Discussion in 'Philosophy of Photography' started by wt21, Sep 10, 2012.

  1. wt21

    wt21 Hall of Famer Subscribing Member

    Aug 15, 2010
    Don't know if this belongs in the "philosophy of photography" or not, so mods feel free to move.

    Over the weekend, I joined a church retreat up north. It was a great time, and I got over 400 shots with my RX100 (a few more with film, but they aren't ready yet).

    This morning, I went for my am dog walk, and brought my camera, but thought "I don't want to take any pictures. I've already got a pile I need to wade through."

    I was wondering what others do -- If you run through a large shoot, afterward do you just keep shooting, or do you purposely pause, while you process what you have? I'm sure the answer is dependent on what is coming up next and what else is going on in your life, but would love to hear some thoughts.
  2. snkenai

    snkenai All-Pro

    Oct 5, 2010
    kenai, AK
    Stephen Noel
    I'm prone to let it rest, but not sleep for a few days.
  3. Isoterica

    Isoterica Hall of Famer

    Dec 6, 2011
    If I am going out and I see things, I shoot.
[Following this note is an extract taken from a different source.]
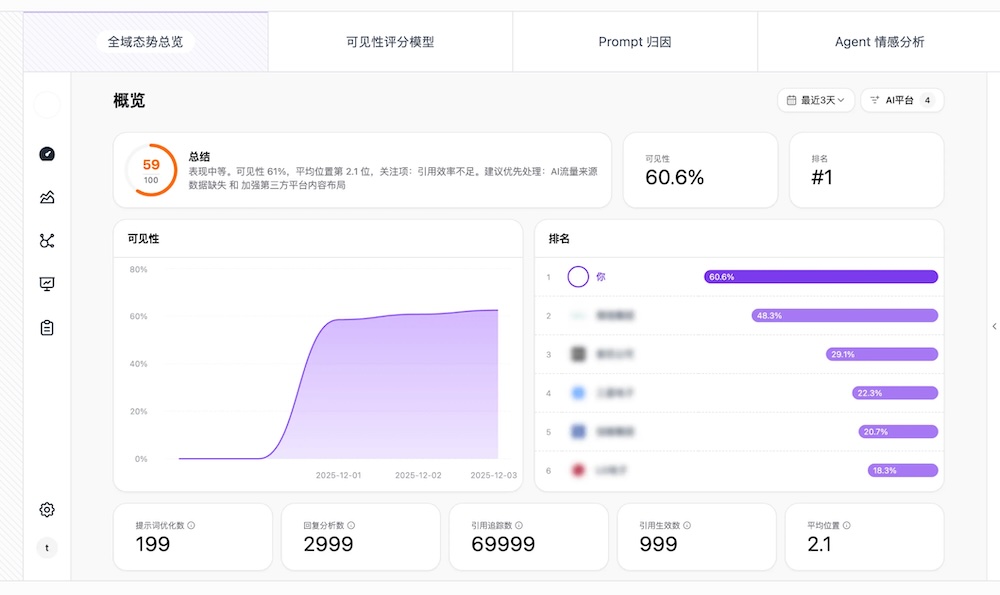1000x595 pixels.
Task: Click the 60.6% visibility bar for 你
Action: pos(820,276)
It doesn't matter that I shot the day before, every day is a new day. If you go on vacation, every day will bring you new things. One day on vacation I had two cameras on me, shot with each. The next day I had one camera and barely shot at all, not because of the camera capabilities but because I really didn't see anything I wanted to preserve. If you are concerned about the number of shots you are taking backing up on you and having no time to sift them, then concentrate on each shot like you are using film and you don't get to just delete it if it's no good. With digital people take a lot more photos firstly because wow, you can have more than 36 or even 72, but also because you don't feel bad about throwing out what isn't good. If you already have the attitude that many aren't good, why take them in the first place-- and to complicate things, not shoot the next day because you have such a pile to sift through. You'll miss the good opportunities.

    Where I do pause is I don't edit the photos unless I need something out of them right away in which case I get what I need. Not editing right away, not sifting them, gives you a little time to become more reflective when you do look at them and you will see things you didn't before, appreciate shots you might have thrown out as junk and just decompress from all that shooting. So if you go out daily.. then you set up a pattern of looking at your images a few days later. While you don't have to be shooting for art or for perfection and some photos are great even if they are blurred because they captured something really special, those 400 photos you shot weren't all worthy of saving. So of course you keep on shooting. Besides, practicing as often as you can increases your mastery of the camera and your percentage for more photos worthy of keeping next time. :)
    • Like Like x 2
  4. wt21

    wt21 Hall of Famer Subscribing Member

    Aug 15, 2010
    Kristen, good thoughts. Thanks! I especially like "Not editing right away, not sifting them, gives you a little time to become more reflective." I think I have a compulsion to minimize storage impact. It's almost OCD. I think I'll try the "step away for a time" approach.
  5. Isoterica

    Isoterica Hall of Famer

    Dec 6, 2011
    Learned the not editing right away from a lot of pros. Another tip they suggest is that even after you sift your photos, keep them a bit longer for a second sifting. Your perspective changes over time as you get more practice and you might find that you liked the shot of the woman with the red handbag and want to add it to your 'people and their accessories series' later.. etc. To deal with the ocd, promise yourself every two weeks you will look or after a month you will purge, whatever time frame works for you. But do not stop shooting.
    • Like Like x 1
  6. Gary

    Gary All-Pro

    Aug 19, 2012
    Southern California
    Gary Ayala
    Keep shooting. And when you think there is nothing to shoot look again ... look left, look right, look up, look down, look behind ... look harder.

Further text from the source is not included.